Great progress has been achieved in the areas of detecting cyber attacks, designing defensible networks, and maintaining situational awareness of network activity. However, much work still remains to be done, as the volume, variety, and severity of intrusions continues to outpace the human analysts’ ability to scale analysis. At its core, cybersecurity is still essentially reactive. For 2018, LAS is interested in moving beyond the reactive to enable scalable defense without increasing the number of analysts. How do we fundamentally change the playing field, to make it even – or even give defenders the advantage? How do we increase the odds of detecting malicious activity, while decreasing the time and effort required to do so?
Topics of interest include:
- Managing and modeling cyber analytics: Could an analyst simply request data related to a given intrusion, vulnerability, or technique, and get everything relevant?
- Robust cyber indications and warning: How do we do a better job of letting analysts know which alerts they need to focus on? For example, can we combine multiple weak, high-false-positive signatures to generate high value, low-false-positive strong indicators? Can we incorporate other knowledge to eliminate false positives? Are there better techniques to triage, prioritize and discover threats and indications in time-bound, context sensitive environments? Can we provide related (possibly “non-cyber”) context to alerts?
- Scaling through technology-enabled tradecraft: How can we make analysts’ lives easier, while simultaneously improving performance and accuracy? How do we enable analysts to only spend time on tasks that machines can’t yet do that truly require a trained human? Can we develop techniques that make use of “big data” to improve performance and accuracy — absent expectation that an analyst can sift through it — to optimize human-machine interactions bounded by time
- Moving beyond anomaly detection: Can we use anticipatory analytic tradecraft to anticipate or predict a cyber event or adversary action? Can we anticipate or predict notable events in noisy environments without reliance on hard signatures or pattern-matching schemes? How is that event or action modeled and updated over time? Can we devise methods to steer adversarial actions away from their strength and toward ours?

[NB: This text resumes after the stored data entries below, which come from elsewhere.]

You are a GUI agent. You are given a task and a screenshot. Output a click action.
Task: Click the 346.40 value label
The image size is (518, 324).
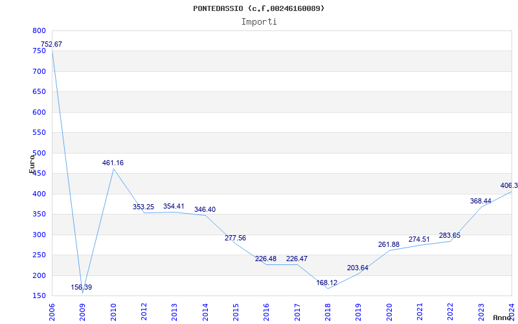pyautogui.click(x=205, y=209)
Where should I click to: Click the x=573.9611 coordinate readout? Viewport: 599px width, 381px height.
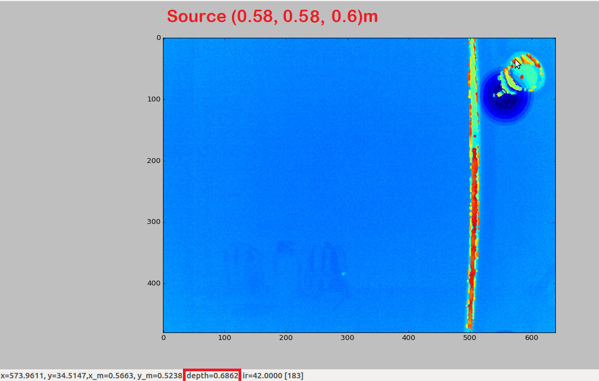click(x=23, y=376)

- Incorporating disparate sources: How can we significantly reduce the manual processes involved in correlating intrusion detection system alerts with text reports of intrusion activity? Similarly, can open source knowledge be used to correlate seemingly unassociated events? Can the integration of disparate data create more meaningful alerts? Is it possible to enhance cyber defense success without examining packets on a “wire”?
- Insider threat detection: Can we model individual user behaviors, identifying both outliers and significant changes? Is there a technique to find behavioral evidence that will lead to discovery of a prior compromise in a system or network?

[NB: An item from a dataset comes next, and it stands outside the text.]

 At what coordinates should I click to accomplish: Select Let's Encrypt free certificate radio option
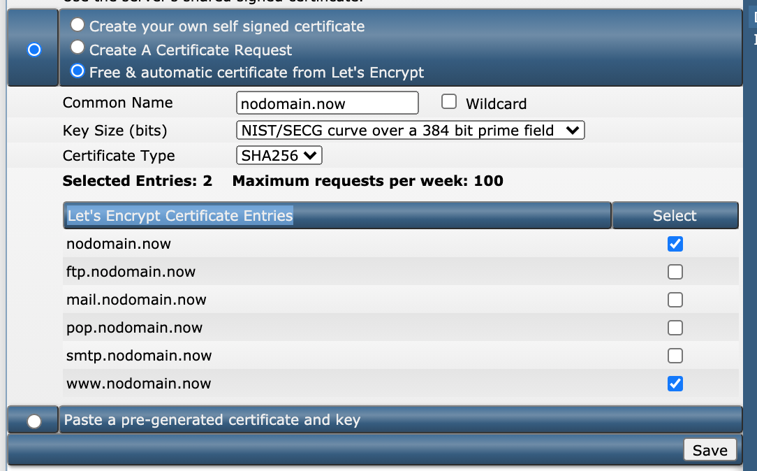(x=78, y=71)
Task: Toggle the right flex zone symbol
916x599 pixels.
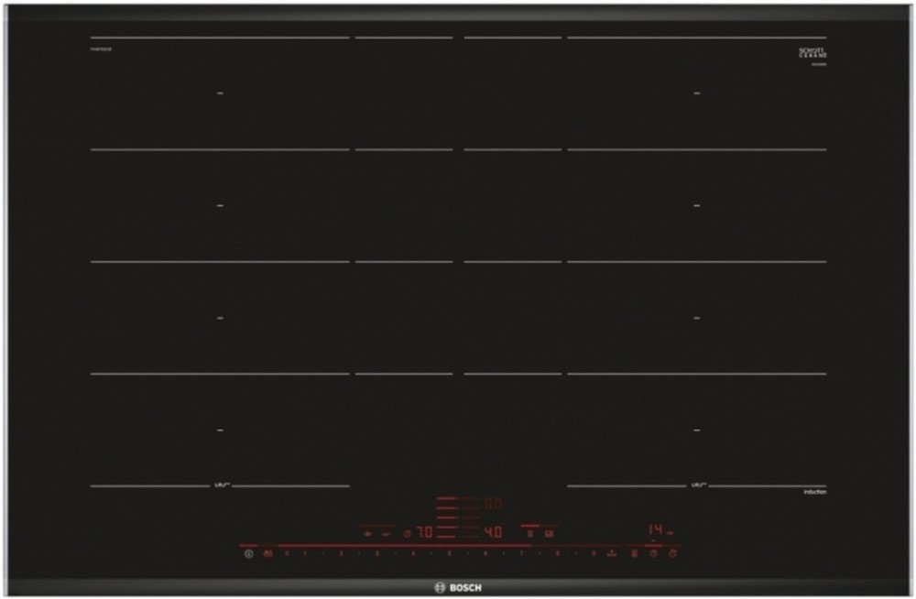Action: pos(697,485)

- Technology-enabled structured analytic tradecraft environment: How do we make use of STiX and other cyber knowledge sharing mechanisms to enhance automated and human collaborative analysis? What computing platforms support structured analytic tradecraft and analytic rigor within a cyber context?
- Hi-confidence Attribution: Are there reliable methods to attribute and track the phylogeny of malicious code? How robust and specific does the malicious behavior model have to be? What contextual information is of most benefit?